• **TASK BRIEF**
Rewrite the lines from the one with "Open the 最強キャラ menu item" to the one with "pos(361,209)", replacing "screenshot" with "image" and leaving everything else unchanged. Leave the pictures out.

• **THE RECORDS**
* BEGIN *

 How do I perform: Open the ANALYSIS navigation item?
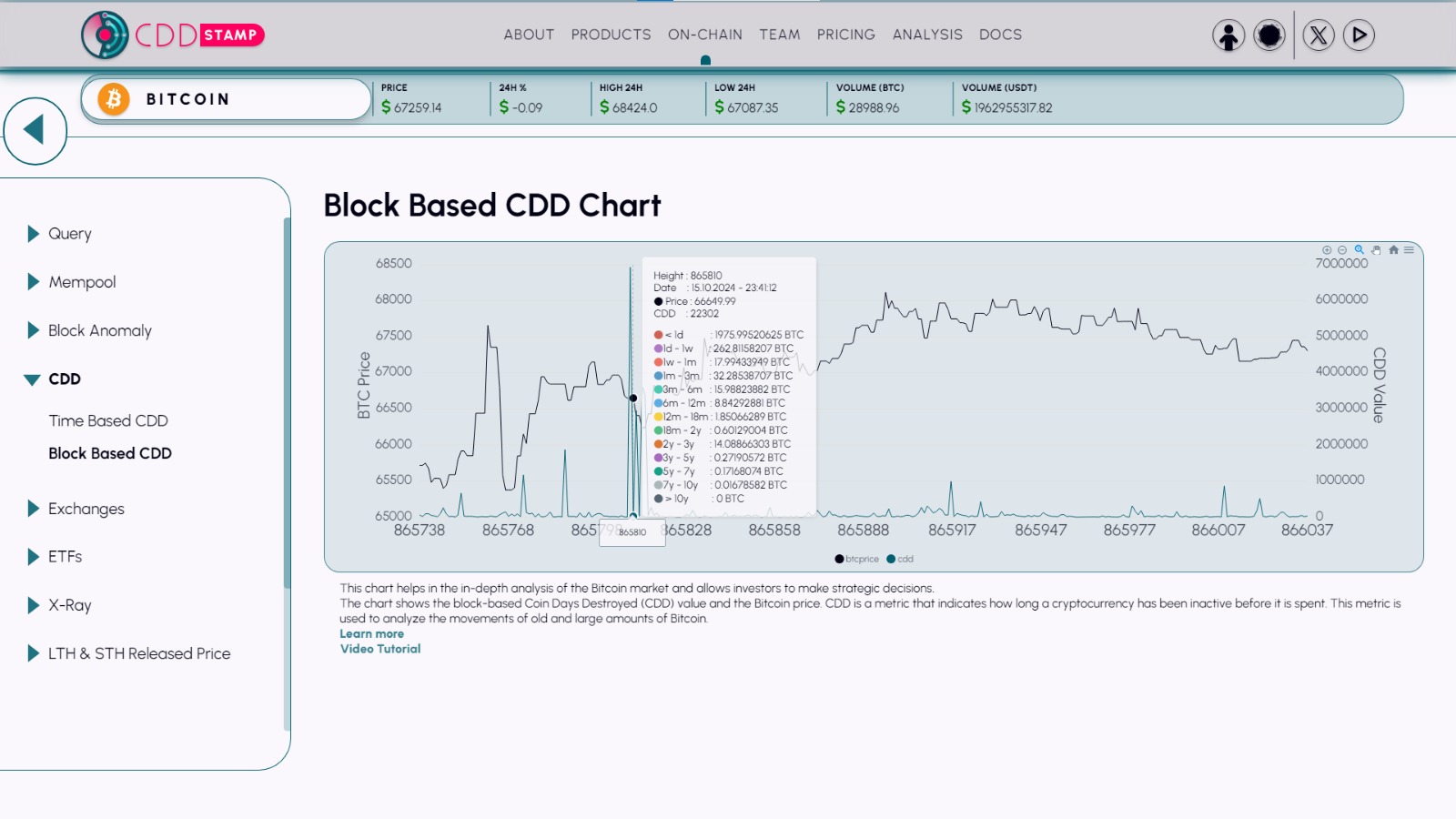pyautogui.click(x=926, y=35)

* END *
* BEGIN *

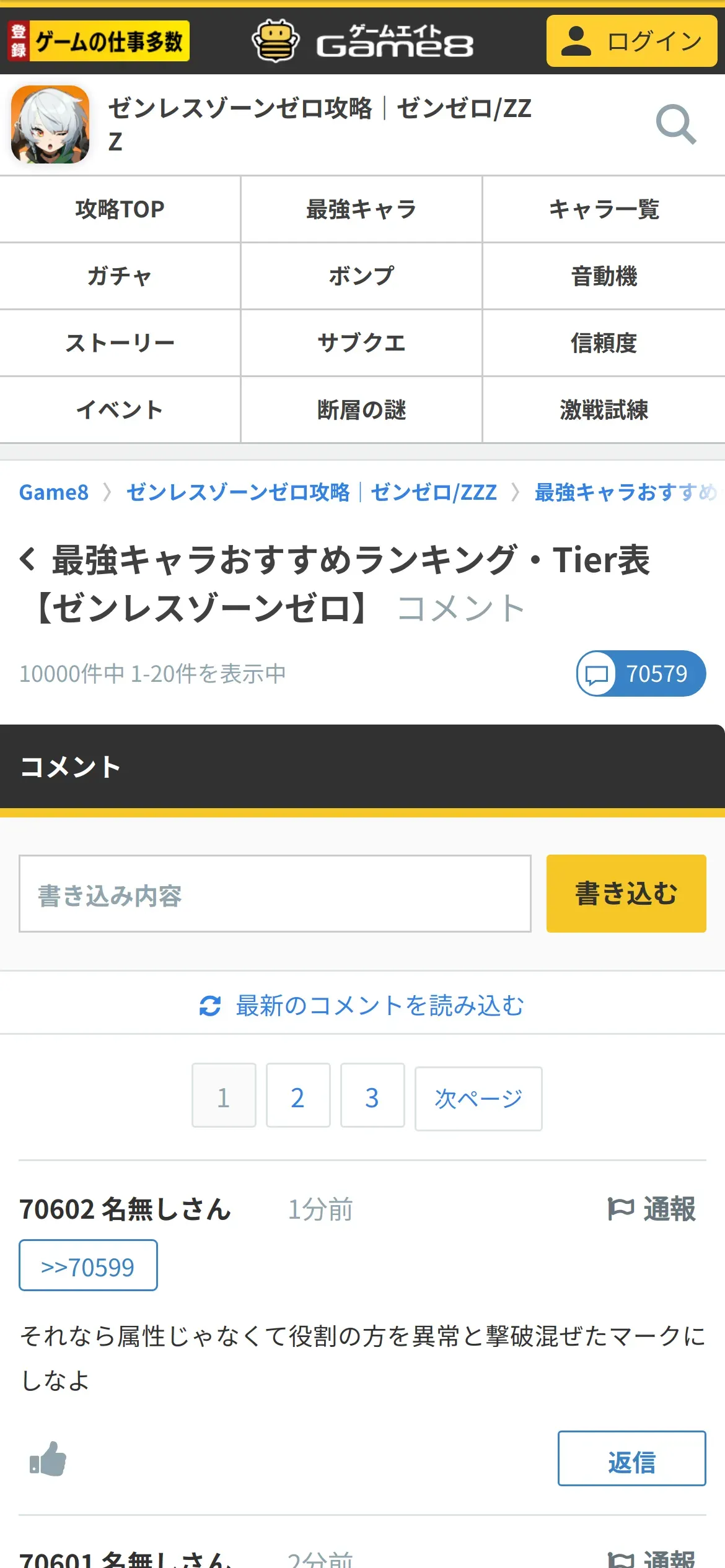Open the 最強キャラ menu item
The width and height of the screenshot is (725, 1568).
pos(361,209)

* END *

• **ANSWER TO THE PROBLEM**
Open the 最強キャラ menu item
The width and height of the image is (725, 1568).
pos(361,209)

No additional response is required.